> Recorded data
######
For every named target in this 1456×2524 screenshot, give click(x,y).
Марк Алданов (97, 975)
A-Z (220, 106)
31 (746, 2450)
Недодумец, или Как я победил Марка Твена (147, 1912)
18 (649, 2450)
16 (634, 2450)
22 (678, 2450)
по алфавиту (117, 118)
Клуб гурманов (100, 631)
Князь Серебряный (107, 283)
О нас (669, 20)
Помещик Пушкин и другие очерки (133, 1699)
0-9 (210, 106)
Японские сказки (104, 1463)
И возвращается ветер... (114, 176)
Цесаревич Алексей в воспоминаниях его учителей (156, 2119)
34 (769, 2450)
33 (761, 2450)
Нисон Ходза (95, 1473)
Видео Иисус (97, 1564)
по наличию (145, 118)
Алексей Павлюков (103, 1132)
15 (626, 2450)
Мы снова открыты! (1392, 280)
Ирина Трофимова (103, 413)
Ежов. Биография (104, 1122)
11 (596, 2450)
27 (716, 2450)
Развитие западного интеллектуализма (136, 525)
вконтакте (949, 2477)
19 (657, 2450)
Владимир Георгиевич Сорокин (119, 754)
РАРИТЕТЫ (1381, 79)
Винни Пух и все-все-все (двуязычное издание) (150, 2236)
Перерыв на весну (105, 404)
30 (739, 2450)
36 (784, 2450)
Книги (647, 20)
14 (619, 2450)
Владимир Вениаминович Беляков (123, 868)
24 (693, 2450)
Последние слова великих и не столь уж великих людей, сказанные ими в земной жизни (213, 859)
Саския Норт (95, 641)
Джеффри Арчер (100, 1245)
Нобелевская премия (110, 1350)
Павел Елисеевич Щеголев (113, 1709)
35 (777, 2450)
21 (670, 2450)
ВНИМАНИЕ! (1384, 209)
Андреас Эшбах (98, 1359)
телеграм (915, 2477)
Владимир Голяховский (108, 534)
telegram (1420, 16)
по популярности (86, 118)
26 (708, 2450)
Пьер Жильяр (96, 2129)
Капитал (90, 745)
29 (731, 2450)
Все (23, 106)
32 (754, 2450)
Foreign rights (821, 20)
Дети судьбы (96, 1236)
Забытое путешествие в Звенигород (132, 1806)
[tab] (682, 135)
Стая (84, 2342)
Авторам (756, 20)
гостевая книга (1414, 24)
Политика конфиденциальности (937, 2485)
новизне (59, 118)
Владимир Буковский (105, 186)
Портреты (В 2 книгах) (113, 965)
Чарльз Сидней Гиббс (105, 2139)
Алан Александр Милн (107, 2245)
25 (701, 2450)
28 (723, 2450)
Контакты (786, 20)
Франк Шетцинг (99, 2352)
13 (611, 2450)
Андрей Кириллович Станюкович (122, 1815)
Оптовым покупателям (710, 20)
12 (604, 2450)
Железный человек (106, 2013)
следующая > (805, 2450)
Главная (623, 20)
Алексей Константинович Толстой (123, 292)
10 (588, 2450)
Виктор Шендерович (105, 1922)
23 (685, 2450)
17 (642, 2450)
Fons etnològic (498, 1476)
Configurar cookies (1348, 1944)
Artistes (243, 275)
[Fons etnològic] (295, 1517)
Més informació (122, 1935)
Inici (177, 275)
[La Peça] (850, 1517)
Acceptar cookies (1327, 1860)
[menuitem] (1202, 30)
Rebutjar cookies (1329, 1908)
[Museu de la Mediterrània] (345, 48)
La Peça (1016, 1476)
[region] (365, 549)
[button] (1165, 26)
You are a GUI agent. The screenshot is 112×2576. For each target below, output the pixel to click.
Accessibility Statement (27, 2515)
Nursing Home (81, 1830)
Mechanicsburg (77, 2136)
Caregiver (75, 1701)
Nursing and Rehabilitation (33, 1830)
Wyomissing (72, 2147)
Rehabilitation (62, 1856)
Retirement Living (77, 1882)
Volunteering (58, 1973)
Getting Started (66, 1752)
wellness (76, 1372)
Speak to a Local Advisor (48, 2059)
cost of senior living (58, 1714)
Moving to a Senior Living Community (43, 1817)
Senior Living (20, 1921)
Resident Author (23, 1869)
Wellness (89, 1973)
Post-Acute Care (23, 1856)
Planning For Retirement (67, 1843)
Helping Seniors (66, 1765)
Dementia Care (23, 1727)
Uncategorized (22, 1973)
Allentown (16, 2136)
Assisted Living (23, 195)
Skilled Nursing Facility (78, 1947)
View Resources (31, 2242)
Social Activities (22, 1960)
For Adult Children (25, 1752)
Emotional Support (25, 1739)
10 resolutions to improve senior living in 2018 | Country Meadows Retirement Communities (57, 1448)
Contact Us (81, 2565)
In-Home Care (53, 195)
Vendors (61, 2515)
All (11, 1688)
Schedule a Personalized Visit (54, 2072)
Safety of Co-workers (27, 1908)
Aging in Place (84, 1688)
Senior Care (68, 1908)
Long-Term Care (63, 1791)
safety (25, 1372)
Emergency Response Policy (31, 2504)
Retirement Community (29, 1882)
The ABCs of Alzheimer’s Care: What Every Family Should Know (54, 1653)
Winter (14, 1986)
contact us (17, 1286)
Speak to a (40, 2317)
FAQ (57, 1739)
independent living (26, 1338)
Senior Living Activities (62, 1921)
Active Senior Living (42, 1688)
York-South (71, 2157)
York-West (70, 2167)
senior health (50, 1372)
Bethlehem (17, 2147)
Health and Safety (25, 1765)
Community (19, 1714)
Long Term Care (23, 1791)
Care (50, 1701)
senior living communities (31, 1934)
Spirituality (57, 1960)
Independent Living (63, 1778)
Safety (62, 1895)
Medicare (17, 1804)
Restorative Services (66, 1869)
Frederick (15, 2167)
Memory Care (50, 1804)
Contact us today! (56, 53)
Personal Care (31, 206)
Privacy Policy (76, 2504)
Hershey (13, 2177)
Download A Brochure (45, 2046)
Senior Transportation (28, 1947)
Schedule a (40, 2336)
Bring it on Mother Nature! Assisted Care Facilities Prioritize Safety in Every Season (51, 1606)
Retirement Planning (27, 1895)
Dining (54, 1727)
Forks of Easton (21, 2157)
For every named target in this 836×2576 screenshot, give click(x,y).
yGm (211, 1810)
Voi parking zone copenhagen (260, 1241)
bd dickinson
######
> Exercise instructions
Copy the stretch of the records above that runs from the line with "30 (739, 2450)" through the line with "новизне (59, 118)". Both end lines belong in the copy, and nothing else does.

> Solution for this problem
30 (739, 2450)
36 (784, 2450)
Книги (647, 20)
14 (619, 2450)
Владимир Вениаминович Беляков (123, 868)
24 (693, 2450)
Последние слова великих и не столь уж великих людей, сказанные ими в земной жизни (213, 859)
Саския Норт (95, 641)
Джеффри Арчер (100, 1245)
Нобелевская премия (110, 1350)
Павел Елисеевич Щеголев (113, 1709)
35 (777, 2450)
21 (670, 2450)
ВНИМАНИЕ! (1384, 209)
Андреас Эшбах (98, 1359)
телеграм (915, 2477)
Владимир Голяховский (108, 534)
telegram (1420, 16)
по популярности (86, 118)
26 (708, 2450)
Пьер Жильяр (96, 2129)
Капитал (90, 745)
29 (731, 2450)
Все (23, 106)
32 (754, 2450)
Foreign rights (821, 20)
Дети судьбы (96, 1236)
Забытое путешествие в Звенигород (132, 1806)
[tab] (682, 135)
Стая (84, 2342)
Авторам (756, 20)
гостевая книга (1414, 24)
Политика конфиденциальности (937, 2485)
новизне (59, 118)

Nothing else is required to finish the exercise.